Consignes de l'exercice:
a. Recopiez le passage de l'éditorial sur Pierre Lazareff en partant de « A la fin de » et en allant jusqu'à « de la République. », et remplacez « déjeuners » par « dîners ».
b. Rédigez la suite de l'éditorial consacré à Pierre Lazareff, à partir de sa dernière phrase.

::: Extrait du document :::

Editorial n°1085

Hommage posthume à Pierre Lazareff
Le cœur plus grand que lui, la rue à sa semelle, l'amour dans son moteur et cet air qu'il eut toujours d'attendre que l'huissier vienne enlever les meubles après la fête, Pierre Lazareff était irrésistible. D'ailleurs, on ne lui résistait pas.
Souverain d'un royaume de papier, il dirigeait « France-Soir » depuis vingt-huit ans, il était au centre du groupe de presse constitué par Hachette, administrateur, président, je ne sais quoi, prodigieux animateur responsable du meilleur et du pire. Mais il ne possédait rien, moins que rien.
A la fin de ces grands déjeuners qu'il donnait, le dimanche, à Louveciennes — sous la précédente République c'était à Villennes et c'étaient d'autres hôtes — ces déjeuners qui réunissaient en de subtils amalgames le Pouvoir politique et l'Académie, la vedette du jour ou de la veille et le « big business », le couturier et le prix Concourt, on s'attendait que les maîtres d'hôtel, avant de partir, démontent le décor. Et que Pierre se retrouve, seul avec son téléphone, comme à la fin d'un film de Chariot. Fondu enchaîné. Une voiture arrive pour le prendre : c'est celle du président de la République.

::: Données brutes :::

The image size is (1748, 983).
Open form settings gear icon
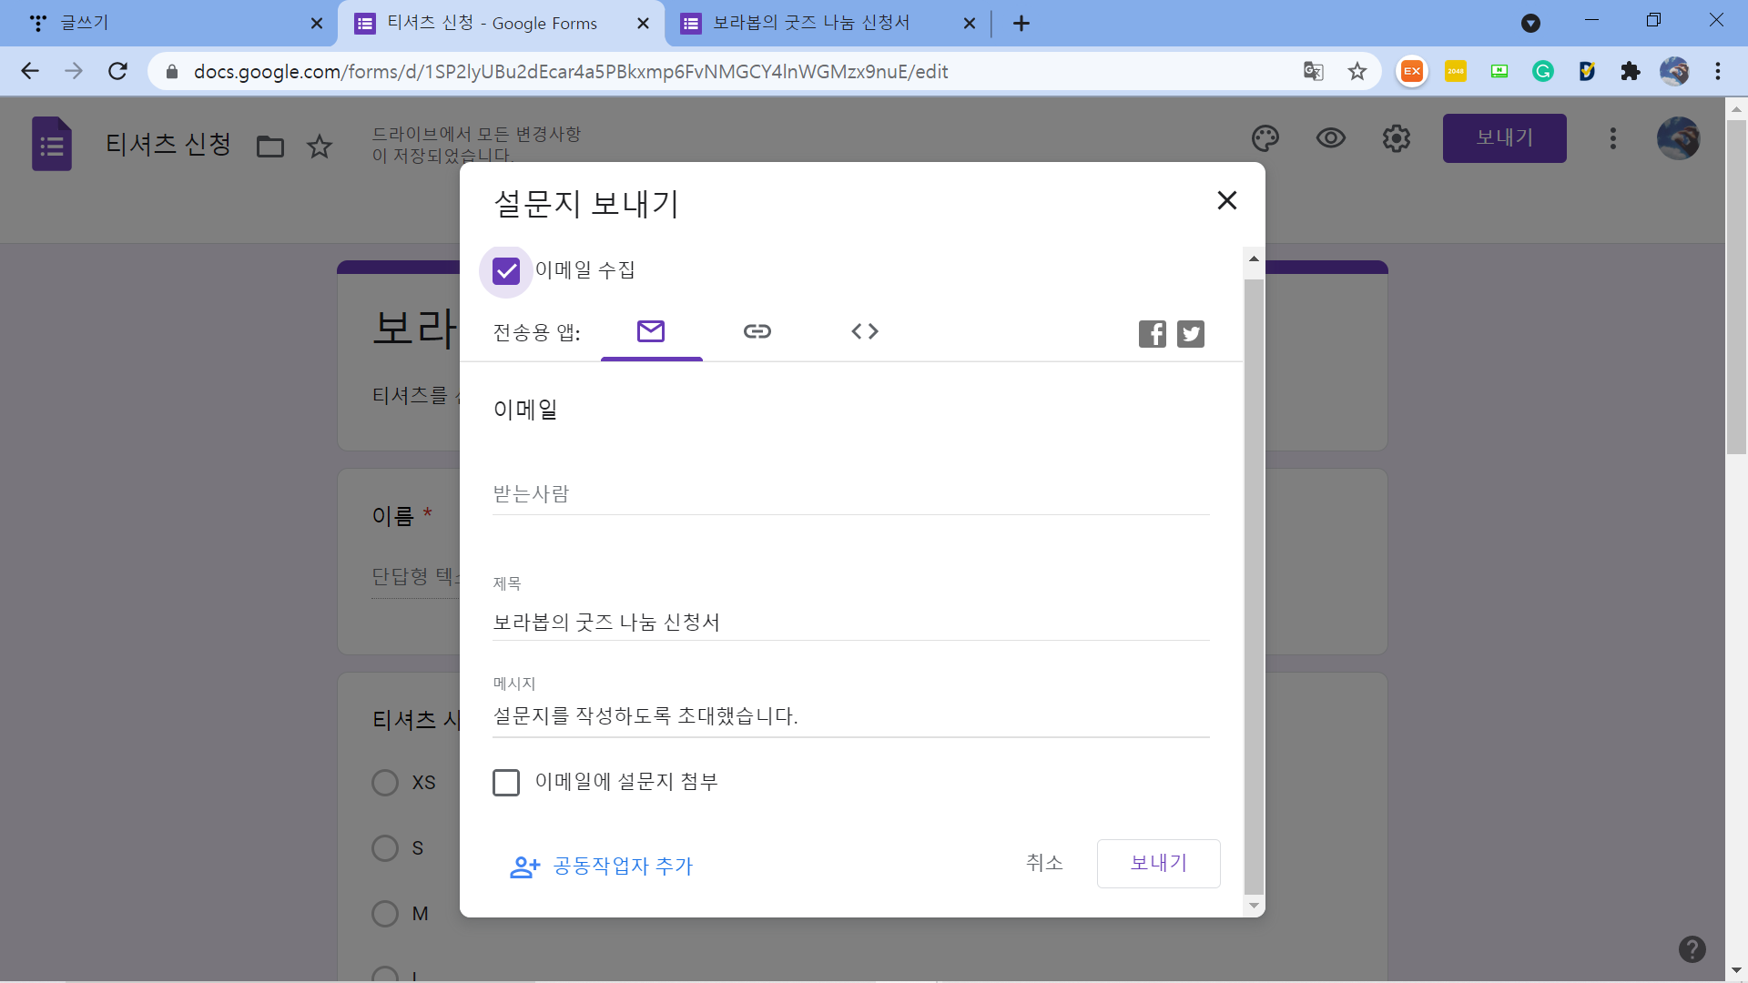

:::

Réponses attendues:
a.
A la fin de ces grands dîners qu'il donnait, le dimanche, à Louveciennes — sous la précédente République c'était à Villennes et c'étaient d'autres hôtes — ces dîners qui réunissaient en de subtils amalgames le Pouvoir politique et l'Académie, la vedette du jour ou de la veille et le « big business », le couturier et le prix Concourt, on s'attendait que les maîtres d'hôtel, avant de partir, démontent le décor. Et que Pierre se retrouve, seul avec son téléphone, comme à la fin d'un film de Chariot. Fondu enchaîné. Une voiture arrive pour le prendre : c'est celle du président de la République.

b.
Personne ne mérita mieux d'être aimé et ne le fut davantage, par les grands, mais aussi par les humbles, et aussi par les femmes, que ce petit homme tendre et chétif, au visage de vieux Poulbot privé de vacances. Etait-ce l'aigu de son intelligence, la chaleur qu'il irradiait, le peu de prix qu'il s'accordait, le sens qu'il avait du tragique de la vie, son indulgence illimitée à toutes les faiblesses humaines, y compris les siennes... La séduction de Pierre Lazareff était infinie.
Il ne cessa jamais d'en user, sachant inspirer, ce qui est étrange si l'on songe au pouvoir dont il disposait, le sentiment qu'on avait le devoir de le protéger. De l'épargner. Aussi l'étendue et le nombre de ses amitiés étaient-ils sans borne d'aucune sorte, ni politique, ni idéologique, ni sociale. Devant lui, c'est simple, on désarmait. On l'aimait, quoi, comme il aimait, et toujours moins bien que lui, à la fin.
Il était né journaliste, c'est-à-dire curieux de tout et de tous. Mais, imperméable à l'abstraction, méfiant à l'égard des idées générales, réfractaire à toutes les formes d'art, une part du génie professionnel de Pierre Lazareff fut de ne rien avoir appris de plus que les lecteurs auxquels il avait décidé, à 14 ans, d'apporter le fracas du monde. Il fut leurs yeux, il fut leurs oreilles, il fut leur miroir, il leur donna à voir, à rêver, à s'émouvoir. A s'inquiéter, non. A se remettre en question, jamais. Il ne voulait pas qu'on insultât le bonheur de vivre, le simple bonheur de vivre.
Voilà que la vie l'a quitté, l'ingrate, lui qui lui a tant pardonné, pourvu qu'elle lui permît de la regarder encore et encore, d'en saisir la rumeur, d'en capter le mouvement...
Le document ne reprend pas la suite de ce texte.